Pintura e música degeneram e os homens são menos sensíveis. Os
chefes políticos não existem e os cidadãos fazem pouco caso de sua
independência intelectual e da necessidade de um direito moral. As
organizações comunitárias democráticas e parlamentares, privadas
dos fundamentos de valor, estão decadentes em numerosos países.

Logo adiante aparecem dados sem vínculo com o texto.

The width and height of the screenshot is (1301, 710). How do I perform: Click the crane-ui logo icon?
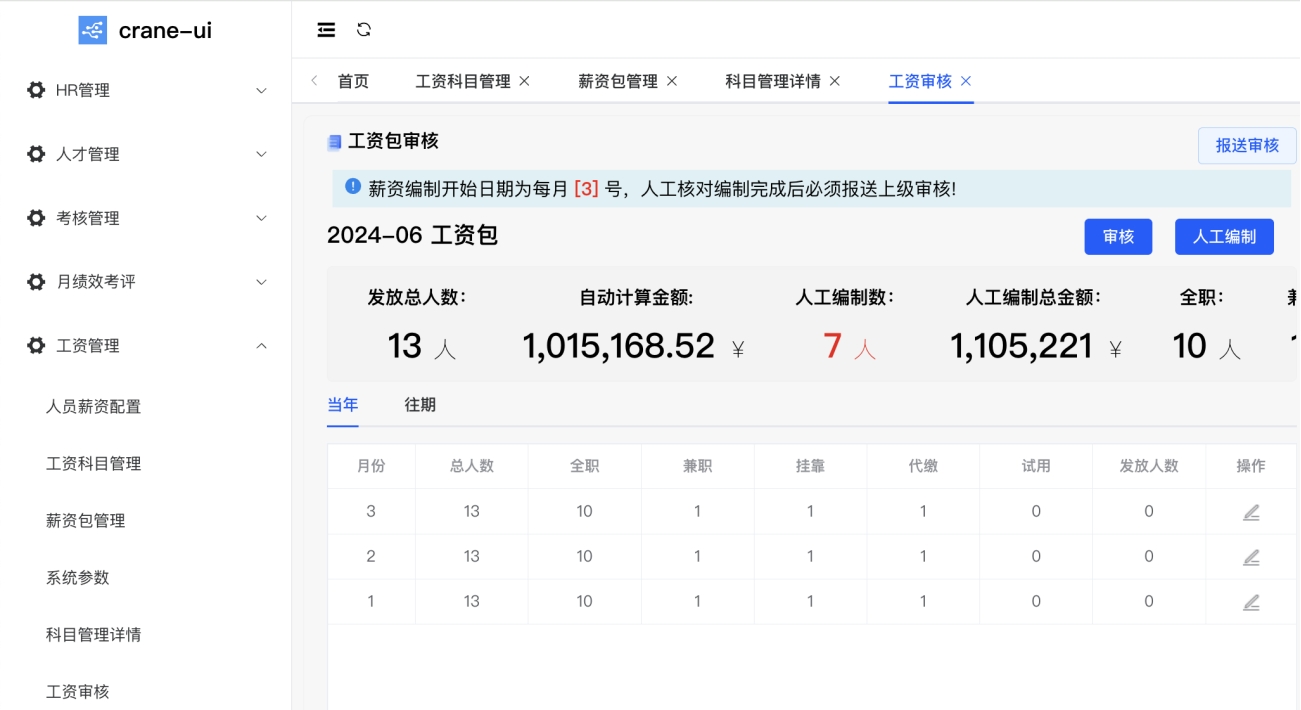click(92, 30)
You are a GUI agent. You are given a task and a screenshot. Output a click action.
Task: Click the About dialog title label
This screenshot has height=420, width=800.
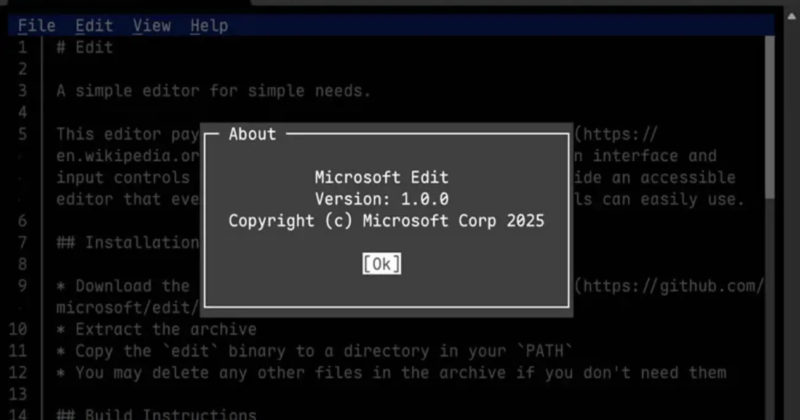point(252,134)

Então aparecem as ditaduras. São toleradas porque o respeito da
pessoa e o senso social estão agonizantes ou já mortos. Pouco
importa em que lugar, em quinze dias, uma campanha da imprensa pode
instigar uma população incapaz de julgamento a um tal grau de
loucura, que os homens se prontificam a vestir a farda de soldado
para matar e se deixarem matar. E seres maus realizam assim suas
intenções desprezíveis. A dignidade da pessoa humana está
irremediavelmente aviltada pela obrigação do serviço militar e
nossa humanidade civilizada sofre hoje deste câncer. Por isso, os
profetas, comentando este flagelo, não cessam de anunciar a queda
iminente de nossa civilização. Não faço parte daqueles
futurólogos do Apocalipse, porque creio em um futuro melhor e vou
justificar minha esperança.
A
atual decadência, através dos fulminantes progressos da economia e
da técnica, revela a amplidão do combate dos homens por sua
existência. A humanidade aí perdeu o desenvolvimento livre da
pessoa humana. Mas este preço do progresso corresponde também a uma
diminuição do trabalho. O homem satisfaz mais depressa as
necessidades da comunidade. E a partilha científica do trabalho, ao
se tornar obrigatória, dará a segurança ao indivíduo. Portanto, a
comunidade vai renascer. Imagino os historiadores de amanhã
interpretando nossa época. Diagnosticarão os sintomas de doença
social como a prova dolorosa de um nascimento acelerado pelas bruscas
mutações do progresso. Mas reconhecerão uma humanidade a caminho.